Mais non, Bouloche était parfaitement sain d’esprit ; du reste, en son âme candide et simple, il ne se fût pas permis une plaisanterie déplacée.

— Que veux-tu dire ? Je ne saisis pas bien, dit enfin Jean rassuré.

— Mon lieutenant, j’vas vous dire une bonne chose : j’entends toujours parler de la belle Kadère.

Jean Cardignac faillit étouffer de rire ; mais un de ses collègues, lieutenant comme lui à l’état-major de Bugeaud, venait d’entrer dans le gourbi où se passait la scène. Voulant s’amuser de la naïveté du soldat, il intervint, et avec un imperturbable sérieux :

— Mon garçon, tu t’étonnes de bien peu de chose.
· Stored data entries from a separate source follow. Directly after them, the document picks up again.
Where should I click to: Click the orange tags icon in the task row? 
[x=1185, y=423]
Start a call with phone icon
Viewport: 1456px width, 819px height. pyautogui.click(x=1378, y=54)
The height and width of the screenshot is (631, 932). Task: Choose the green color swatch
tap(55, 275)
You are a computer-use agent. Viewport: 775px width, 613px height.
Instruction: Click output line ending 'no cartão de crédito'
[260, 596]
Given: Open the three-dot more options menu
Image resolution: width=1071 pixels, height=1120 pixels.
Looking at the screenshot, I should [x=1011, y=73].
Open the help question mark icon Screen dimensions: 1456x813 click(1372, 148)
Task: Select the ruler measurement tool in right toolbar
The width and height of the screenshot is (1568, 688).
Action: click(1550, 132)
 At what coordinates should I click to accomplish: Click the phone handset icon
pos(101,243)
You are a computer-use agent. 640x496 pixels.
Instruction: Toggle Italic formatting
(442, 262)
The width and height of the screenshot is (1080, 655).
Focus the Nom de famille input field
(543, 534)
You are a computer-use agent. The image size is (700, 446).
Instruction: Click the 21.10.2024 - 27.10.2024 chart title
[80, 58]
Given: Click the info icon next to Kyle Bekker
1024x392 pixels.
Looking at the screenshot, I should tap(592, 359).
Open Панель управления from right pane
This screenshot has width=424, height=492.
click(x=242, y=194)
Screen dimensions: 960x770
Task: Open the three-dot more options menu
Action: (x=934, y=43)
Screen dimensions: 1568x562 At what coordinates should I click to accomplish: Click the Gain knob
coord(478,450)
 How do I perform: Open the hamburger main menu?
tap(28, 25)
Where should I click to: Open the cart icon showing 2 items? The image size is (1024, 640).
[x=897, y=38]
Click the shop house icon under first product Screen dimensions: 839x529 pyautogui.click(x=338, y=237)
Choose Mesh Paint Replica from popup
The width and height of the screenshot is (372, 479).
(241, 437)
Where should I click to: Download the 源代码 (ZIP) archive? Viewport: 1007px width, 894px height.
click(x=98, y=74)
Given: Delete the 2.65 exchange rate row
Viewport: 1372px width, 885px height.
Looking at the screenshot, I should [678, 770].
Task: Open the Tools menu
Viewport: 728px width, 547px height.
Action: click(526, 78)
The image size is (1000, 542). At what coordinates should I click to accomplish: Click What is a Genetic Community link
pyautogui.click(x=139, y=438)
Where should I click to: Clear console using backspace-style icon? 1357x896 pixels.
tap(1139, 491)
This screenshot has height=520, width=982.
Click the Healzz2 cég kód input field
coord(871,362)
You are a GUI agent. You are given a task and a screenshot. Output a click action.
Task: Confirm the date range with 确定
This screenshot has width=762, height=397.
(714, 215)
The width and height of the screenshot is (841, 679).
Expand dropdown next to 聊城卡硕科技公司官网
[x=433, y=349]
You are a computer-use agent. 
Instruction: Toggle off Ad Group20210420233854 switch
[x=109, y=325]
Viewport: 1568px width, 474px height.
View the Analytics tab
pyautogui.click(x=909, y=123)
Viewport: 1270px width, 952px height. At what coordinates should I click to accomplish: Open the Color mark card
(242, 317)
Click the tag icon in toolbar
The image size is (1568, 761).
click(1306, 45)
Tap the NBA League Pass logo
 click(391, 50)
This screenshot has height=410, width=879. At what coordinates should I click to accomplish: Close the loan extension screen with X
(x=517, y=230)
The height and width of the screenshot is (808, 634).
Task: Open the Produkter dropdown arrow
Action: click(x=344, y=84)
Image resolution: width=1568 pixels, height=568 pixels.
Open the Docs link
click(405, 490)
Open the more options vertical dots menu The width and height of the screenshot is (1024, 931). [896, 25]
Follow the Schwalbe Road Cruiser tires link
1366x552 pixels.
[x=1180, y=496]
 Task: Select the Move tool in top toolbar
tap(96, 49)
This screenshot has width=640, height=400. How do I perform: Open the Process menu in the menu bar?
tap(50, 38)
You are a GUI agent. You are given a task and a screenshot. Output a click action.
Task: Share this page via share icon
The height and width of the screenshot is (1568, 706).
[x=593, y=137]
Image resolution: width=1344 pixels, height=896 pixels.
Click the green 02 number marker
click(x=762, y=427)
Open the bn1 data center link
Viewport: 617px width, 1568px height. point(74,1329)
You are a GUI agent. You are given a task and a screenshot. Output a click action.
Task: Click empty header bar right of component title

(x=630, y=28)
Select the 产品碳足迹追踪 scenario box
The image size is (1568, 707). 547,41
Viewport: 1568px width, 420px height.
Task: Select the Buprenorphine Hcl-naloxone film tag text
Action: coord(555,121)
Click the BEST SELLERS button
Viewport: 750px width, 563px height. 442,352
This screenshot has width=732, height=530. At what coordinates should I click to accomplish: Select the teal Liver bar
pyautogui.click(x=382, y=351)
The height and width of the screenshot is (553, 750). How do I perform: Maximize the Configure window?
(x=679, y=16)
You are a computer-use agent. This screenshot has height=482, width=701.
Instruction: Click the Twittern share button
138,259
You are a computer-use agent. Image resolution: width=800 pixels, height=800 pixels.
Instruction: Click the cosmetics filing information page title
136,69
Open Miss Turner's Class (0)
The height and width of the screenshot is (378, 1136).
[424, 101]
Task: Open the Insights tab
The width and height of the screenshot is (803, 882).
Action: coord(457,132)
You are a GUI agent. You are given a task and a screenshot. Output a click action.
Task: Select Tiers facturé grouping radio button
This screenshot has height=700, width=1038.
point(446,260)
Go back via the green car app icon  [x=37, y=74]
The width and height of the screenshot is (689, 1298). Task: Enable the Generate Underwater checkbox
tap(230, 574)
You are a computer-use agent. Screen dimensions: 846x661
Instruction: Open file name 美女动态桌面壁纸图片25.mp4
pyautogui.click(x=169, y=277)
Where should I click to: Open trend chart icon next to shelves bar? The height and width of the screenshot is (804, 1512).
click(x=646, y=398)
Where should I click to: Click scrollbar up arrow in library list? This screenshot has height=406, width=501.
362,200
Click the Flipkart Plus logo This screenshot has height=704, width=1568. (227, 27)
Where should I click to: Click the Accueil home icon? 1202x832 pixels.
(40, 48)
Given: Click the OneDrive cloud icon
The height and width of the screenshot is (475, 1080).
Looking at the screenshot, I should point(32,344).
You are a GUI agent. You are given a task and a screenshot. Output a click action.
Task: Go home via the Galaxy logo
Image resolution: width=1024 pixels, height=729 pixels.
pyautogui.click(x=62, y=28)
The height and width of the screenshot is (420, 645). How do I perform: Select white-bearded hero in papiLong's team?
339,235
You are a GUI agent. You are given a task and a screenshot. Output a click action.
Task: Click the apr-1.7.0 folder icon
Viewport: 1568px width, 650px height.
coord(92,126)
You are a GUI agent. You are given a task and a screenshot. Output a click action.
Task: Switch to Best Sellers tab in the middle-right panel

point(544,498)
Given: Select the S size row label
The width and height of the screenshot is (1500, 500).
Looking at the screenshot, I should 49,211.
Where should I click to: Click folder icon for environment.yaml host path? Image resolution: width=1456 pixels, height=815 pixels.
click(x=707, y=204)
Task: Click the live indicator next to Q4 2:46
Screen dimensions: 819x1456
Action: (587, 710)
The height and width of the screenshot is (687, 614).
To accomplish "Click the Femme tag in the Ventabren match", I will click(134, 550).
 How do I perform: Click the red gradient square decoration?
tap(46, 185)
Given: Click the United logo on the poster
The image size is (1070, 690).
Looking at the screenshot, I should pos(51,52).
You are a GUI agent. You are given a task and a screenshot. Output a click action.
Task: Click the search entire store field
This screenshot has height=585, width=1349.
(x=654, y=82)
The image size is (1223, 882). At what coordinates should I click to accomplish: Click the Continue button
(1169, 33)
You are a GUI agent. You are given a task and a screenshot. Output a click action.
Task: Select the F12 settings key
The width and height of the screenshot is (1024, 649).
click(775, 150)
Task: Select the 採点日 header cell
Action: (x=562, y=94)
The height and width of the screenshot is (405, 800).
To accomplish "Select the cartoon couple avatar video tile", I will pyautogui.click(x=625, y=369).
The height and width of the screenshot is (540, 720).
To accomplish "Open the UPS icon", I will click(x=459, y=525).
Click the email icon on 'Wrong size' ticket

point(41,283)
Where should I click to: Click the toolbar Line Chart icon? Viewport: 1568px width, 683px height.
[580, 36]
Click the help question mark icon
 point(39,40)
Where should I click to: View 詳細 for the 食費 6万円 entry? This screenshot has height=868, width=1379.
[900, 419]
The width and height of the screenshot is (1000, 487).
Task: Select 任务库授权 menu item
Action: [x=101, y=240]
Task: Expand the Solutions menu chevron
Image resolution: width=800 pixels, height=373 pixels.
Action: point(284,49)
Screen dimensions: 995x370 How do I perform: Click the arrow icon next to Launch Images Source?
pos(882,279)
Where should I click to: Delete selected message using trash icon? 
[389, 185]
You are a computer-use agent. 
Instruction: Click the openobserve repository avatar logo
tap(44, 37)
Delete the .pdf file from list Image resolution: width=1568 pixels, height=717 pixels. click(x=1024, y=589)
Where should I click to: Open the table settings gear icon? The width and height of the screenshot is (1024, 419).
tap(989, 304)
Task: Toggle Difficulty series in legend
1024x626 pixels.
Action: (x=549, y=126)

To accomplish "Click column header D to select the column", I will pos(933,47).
La belle Kadère fait partie des tribus du Sud, dans lesquelles il n’y a que des femmes et pas d’hommes. C’est donc très naturel qu’on ait nommé l’une d’elles général en chef, à cause de sa beauté, comme son nom l’indique, puisque, comme tu le dis fort bien, elle se nomme la belle Kadère. Du reste, tu la verras sous peu, car le général Bugeaud va sans doute signer avec elle un traité de paix.